■ Provided text
[Start of Attachment]

[0001] This invention relates generally to fabrics, and more particularly, is directed to
a white blackout drapery fabric.
[0002] Totally opaque fabrics used primarily for completely darkening or blacking out a
window are well known in the art. Basically, such blackout fabrics are commercially
manufactured according to one of two methods.
[0003] According to the first method, a fabric is backed with a first coat of white acrylic
foam, followed by a second coat of an acrylic foam having an opaque color, and finally,
by a third coat of white acrylic foam. In accordance with the second known method,
a thin vinyl or polyester sheeting having a white color is laminated to the fabric,
followed by a second thin vinyl or polyester sheeting having an opaque color which
is laminated thereto, and finally, by a third thin vinyl or polyester sheeting having
a white color that is also laminated thereto.
[0004] However, the blackout fabrics created by these known methods present numerous disadvantages.
Specifically, such blackout fabrics are bulky and stiff. In addition, such blackout
fabrics drape poorly and are difficult to launder. Still further, such blackout fabrics
have a tendency to come apart or delaminate. It is also difficult to make such blackout
fabrics fire retardant. Further, it is difficult to stitch such fabrics, and there
is a high cost of production of such blackout fabrics.
[0005] It has been proposed that a blackout fabric without the aforementioned drawbacks
can be made from yarns comprised of core and sheath components in which the core components
have a black color and the sheath components have a white color. However, the black
core components tend to show through, producing a black or gray appearance, thereby
rendering the blackout fabric unsatisfactory from an aesthetic viewpoint. The use
of sheath and core components is taught generally in U.S. Patent No. 3,616,167 to
Gosden; U.S. Patent No. 3,700,544 to Matsui; U.S. Patent No. 4,075,378 to Anton et
al; U.S. Patent No. 3,316,336 to Smith; U.S. Patent No. 2,932,079 to Horn et al; and
U.S. Patent No. 4,059,949 to Lee.

[End of Attachment]

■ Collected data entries
[Start of Attachment]

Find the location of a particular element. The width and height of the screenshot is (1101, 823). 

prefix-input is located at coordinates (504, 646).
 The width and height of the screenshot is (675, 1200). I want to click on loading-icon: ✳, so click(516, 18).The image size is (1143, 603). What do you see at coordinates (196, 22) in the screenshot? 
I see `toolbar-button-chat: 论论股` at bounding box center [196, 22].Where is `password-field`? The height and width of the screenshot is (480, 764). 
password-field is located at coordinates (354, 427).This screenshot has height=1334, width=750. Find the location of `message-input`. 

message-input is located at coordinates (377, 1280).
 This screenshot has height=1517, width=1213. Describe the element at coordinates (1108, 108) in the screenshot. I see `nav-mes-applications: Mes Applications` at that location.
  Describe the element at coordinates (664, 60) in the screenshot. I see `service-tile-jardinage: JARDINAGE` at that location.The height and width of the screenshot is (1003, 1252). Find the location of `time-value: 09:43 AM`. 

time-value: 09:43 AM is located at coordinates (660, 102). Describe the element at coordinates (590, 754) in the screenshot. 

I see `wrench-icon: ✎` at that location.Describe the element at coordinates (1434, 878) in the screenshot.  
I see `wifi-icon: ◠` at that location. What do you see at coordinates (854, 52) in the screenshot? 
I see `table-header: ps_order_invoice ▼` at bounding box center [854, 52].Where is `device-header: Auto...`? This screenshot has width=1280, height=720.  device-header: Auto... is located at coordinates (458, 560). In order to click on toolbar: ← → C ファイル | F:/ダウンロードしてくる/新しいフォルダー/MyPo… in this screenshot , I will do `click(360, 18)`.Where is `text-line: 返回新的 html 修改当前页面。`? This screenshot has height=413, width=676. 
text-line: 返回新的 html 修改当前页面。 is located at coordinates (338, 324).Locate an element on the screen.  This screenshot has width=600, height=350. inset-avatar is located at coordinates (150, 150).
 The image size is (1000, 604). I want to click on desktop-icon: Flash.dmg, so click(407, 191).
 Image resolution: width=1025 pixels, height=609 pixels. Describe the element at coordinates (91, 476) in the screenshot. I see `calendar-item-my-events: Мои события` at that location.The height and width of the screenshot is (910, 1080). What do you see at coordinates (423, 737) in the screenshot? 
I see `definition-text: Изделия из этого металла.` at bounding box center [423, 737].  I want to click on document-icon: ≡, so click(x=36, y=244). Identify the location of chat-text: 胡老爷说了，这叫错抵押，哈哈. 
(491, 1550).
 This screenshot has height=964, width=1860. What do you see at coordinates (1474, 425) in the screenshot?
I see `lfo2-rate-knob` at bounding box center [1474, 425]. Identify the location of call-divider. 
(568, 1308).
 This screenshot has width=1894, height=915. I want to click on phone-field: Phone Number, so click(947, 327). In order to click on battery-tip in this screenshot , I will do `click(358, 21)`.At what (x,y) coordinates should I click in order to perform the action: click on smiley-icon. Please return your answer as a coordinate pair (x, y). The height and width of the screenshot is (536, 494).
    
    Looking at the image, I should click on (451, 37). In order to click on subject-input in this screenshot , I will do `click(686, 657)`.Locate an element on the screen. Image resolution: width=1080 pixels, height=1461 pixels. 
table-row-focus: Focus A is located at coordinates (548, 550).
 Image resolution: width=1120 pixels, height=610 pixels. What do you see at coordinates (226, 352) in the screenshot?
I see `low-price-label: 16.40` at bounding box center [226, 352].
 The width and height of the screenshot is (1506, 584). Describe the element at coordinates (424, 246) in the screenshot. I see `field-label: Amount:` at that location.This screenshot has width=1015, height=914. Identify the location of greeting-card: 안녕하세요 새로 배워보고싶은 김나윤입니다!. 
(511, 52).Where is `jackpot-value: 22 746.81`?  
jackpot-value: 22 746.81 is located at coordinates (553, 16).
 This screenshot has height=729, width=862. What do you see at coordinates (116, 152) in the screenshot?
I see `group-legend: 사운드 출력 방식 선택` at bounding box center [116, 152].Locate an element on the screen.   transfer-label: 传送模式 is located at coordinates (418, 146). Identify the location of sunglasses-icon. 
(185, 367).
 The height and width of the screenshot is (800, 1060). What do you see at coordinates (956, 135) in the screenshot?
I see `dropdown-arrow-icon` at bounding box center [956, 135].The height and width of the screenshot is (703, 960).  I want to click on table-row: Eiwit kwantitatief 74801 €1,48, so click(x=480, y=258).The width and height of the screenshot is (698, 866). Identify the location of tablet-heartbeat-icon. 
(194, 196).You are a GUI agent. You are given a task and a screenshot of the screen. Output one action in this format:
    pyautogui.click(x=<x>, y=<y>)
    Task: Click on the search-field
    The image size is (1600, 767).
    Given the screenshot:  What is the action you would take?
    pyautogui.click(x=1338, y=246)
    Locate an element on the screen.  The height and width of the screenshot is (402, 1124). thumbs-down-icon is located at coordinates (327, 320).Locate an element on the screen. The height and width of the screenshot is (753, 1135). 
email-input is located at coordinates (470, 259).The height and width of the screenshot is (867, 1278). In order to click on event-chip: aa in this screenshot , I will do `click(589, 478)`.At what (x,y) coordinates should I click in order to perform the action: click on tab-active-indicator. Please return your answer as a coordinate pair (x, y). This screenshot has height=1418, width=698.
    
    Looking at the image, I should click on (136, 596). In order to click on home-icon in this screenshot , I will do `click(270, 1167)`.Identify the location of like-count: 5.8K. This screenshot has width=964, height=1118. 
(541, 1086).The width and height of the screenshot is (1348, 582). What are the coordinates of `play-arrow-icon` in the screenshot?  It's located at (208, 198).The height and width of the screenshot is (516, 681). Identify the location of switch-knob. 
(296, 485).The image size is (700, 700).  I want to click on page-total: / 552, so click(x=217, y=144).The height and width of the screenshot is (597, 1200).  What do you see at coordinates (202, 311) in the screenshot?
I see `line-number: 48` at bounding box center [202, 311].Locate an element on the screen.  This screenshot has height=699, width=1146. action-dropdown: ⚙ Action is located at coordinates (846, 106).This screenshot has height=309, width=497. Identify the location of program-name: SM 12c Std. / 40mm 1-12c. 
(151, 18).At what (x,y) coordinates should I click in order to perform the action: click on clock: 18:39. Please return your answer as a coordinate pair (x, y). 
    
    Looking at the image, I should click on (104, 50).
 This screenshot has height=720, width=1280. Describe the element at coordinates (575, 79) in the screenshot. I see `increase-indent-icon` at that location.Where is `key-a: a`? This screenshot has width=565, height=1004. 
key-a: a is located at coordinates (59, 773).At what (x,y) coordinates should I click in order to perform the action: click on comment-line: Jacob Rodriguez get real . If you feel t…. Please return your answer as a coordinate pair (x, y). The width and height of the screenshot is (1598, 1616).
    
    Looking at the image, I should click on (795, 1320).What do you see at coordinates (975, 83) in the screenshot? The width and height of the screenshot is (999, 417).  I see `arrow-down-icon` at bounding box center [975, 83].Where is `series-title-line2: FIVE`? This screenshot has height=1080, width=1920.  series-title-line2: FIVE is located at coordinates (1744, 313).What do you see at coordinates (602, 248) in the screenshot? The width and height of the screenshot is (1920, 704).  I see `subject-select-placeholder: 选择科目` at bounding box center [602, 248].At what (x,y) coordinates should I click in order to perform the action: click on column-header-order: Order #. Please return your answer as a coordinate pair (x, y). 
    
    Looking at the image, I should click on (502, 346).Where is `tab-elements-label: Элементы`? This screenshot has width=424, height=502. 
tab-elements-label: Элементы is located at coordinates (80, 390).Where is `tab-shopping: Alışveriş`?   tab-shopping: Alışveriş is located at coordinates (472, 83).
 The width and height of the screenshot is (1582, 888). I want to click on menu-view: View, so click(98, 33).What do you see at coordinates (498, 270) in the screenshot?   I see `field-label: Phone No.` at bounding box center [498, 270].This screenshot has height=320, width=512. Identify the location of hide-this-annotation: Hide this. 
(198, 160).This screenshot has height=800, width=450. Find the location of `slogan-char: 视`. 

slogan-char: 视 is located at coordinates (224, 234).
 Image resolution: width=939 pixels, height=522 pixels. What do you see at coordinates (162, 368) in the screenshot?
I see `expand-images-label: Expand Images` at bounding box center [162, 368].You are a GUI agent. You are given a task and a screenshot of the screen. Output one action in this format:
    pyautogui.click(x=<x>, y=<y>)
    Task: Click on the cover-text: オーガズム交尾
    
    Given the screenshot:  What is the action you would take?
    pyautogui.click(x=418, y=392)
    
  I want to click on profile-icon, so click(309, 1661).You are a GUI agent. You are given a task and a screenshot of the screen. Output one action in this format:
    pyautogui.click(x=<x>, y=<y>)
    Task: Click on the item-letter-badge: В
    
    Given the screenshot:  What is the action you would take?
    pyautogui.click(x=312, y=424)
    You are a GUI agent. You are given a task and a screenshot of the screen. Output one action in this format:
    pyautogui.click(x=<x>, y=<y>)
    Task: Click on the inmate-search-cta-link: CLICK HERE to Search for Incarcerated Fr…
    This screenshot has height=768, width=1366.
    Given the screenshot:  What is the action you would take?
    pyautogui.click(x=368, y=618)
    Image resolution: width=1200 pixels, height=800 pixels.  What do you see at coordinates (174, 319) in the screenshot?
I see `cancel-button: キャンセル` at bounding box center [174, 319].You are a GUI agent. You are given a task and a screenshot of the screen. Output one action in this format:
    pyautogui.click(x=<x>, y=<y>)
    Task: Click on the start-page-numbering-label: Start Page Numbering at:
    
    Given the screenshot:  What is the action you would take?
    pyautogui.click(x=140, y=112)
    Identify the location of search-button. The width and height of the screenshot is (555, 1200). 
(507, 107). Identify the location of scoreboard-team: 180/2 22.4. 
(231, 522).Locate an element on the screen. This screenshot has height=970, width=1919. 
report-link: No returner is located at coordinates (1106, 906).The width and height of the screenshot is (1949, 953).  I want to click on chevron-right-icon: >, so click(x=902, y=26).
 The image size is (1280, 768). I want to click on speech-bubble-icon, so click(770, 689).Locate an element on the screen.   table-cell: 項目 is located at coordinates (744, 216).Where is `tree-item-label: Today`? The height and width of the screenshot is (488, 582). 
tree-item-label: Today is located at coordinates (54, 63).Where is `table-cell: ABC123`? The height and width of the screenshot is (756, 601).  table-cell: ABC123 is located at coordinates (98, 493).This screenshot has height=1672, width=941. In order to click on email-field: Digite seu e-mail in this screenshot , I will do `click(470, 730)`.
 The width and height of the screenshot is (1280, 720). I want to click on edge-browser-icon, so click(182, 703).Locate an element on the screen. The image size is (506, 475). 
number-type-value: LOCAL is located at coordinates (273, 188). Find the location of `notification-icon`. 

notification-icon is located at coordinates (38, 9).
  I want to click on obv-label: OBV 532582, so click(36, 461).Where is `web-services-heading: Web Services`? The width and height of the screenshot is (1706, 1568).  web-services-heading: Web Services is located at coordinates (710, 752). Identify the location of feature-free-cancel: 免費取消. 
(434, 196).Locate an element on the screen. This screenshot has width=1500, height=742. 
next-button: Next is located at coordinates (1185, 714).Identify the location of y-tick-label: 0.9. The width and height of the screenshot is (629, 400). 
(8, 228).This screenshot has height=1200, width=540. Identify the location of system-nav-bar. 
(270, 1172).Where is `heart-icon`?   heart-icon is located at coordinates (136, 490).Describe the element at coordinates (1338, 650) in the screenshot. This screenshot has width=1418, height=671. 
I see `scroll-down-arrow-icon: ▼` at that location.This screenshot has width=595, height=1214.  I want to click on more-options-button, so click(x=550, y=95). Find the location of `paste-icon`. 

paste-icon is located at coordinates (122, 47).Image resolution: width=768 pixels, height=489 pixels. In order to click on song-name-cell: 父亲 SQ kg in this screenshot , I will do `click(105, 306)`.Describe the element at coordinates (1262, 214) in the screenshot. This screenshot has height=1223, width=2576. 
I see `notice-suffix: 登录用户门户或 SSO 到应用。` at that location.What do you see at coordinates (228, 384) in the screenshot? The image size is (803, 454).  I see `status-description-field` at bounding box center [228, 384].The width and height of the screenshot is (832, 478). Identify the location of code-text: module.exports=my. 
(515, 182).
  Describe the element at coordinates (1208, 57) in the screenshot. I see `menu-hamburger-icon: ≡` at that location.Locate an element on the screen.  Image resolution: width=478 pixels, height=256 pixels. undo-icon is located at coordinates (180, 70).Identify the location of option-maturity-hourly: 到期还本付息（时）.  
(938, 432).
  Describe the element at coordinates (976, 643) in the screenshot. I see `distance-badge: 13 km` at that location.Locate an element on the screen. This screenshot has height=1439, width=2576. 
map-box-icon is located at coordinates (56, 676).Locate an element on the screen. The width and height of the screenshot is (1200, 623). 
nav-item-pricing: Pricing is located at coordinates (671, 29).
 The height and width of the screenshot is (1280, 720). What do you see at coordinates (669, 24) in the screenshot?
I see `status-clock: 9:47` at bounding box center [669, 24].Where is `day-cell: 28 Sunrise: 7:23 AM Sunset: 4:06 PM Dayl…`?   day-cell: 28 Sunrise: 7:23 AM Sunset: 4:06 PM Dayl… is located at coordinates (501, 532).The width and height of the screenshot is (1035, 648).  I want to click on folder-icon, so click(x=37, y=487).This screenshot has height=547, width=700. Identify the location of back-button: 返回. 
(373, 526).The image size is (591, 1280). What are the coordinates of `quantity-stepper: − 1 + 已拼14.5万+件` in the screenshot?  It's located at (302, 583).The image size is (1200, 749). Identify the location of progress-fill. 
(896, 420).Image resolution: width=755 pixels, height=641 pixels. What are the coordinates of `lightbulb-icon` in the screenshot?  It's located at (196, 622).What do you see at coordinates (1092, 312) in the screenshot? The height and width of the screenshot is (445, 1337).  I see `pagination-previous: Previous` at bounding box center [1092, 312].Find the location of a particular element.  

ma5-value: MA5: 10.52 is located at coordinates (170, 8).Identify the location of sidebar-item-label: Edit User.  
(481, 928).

[End of Attachment]

■ Problems to solve
a) In the blackout fabric passage, why does it call blackout fabric made from yarns with black cores and white sheaths unsatisfactory? Answer in one to three sentences.
b) Write the next part of the blackout fabric passage, starting after its last sentence.

■ Your responses
a) The black core components tend to show through and give the fabric a black or gray look. That makes it unsatisfactory from an aesthetic viewpoint.

b)
[0006] As an aside, it is desirable in many instances to reduce or prevent the build-up
of static electricity in fabrics. Accordingly, it is known to use core components
containing carbon black to construct core and sheath fibers. Such components function
to discharge static electricity build-up, and have particular utility in certain textile
products, such as carpets. However, a large amount of carbon black is required to
achieve the desired electrical properties so that the fabric will sufficiently discharge
static electricity. Accordingly, such fibers tend to be too dark, and therefore, the
final product tends to be unsatisfactory from an aesthetic viewpoint. The static discharging
fibers are used in blends with regular white fibers to minimize their blackness, i.e.,
are usually in a quantity of 1% or less.
[0007] In view of this latter problem, various methods have been proposed to inhibit the
blackness of the fibers. For example, one proposal has been to make the core in multi-faceted
configurations so that light is better deflected. In this regard, U.S. Patent No.
3,968,307 to Matsui et al discloses a multi-component mixed filament in which at least
two spinning materials having poor affinity are mixed in a unitary filament in a nebular
configuration. The patent teaches that, by using fibers composed of polyester and
polyamide, the filament itself is opaque since polyamide and polyester have different
refractive indexes. Accordingly, light is reflected irregularly due to the nebular
configuration and the filament is delustered.
[0008] Another proposal has been to add TiO₂ or other whitening agents to the sheath components.
However, in all such cases, the final product must contain more than 50% sheath components
and these fibers must be of a heavy duty, for example, greater than 15 denier. As
such, such fibers are too stiff, and therefore, cannot be used with a standard drapery
or with apparel.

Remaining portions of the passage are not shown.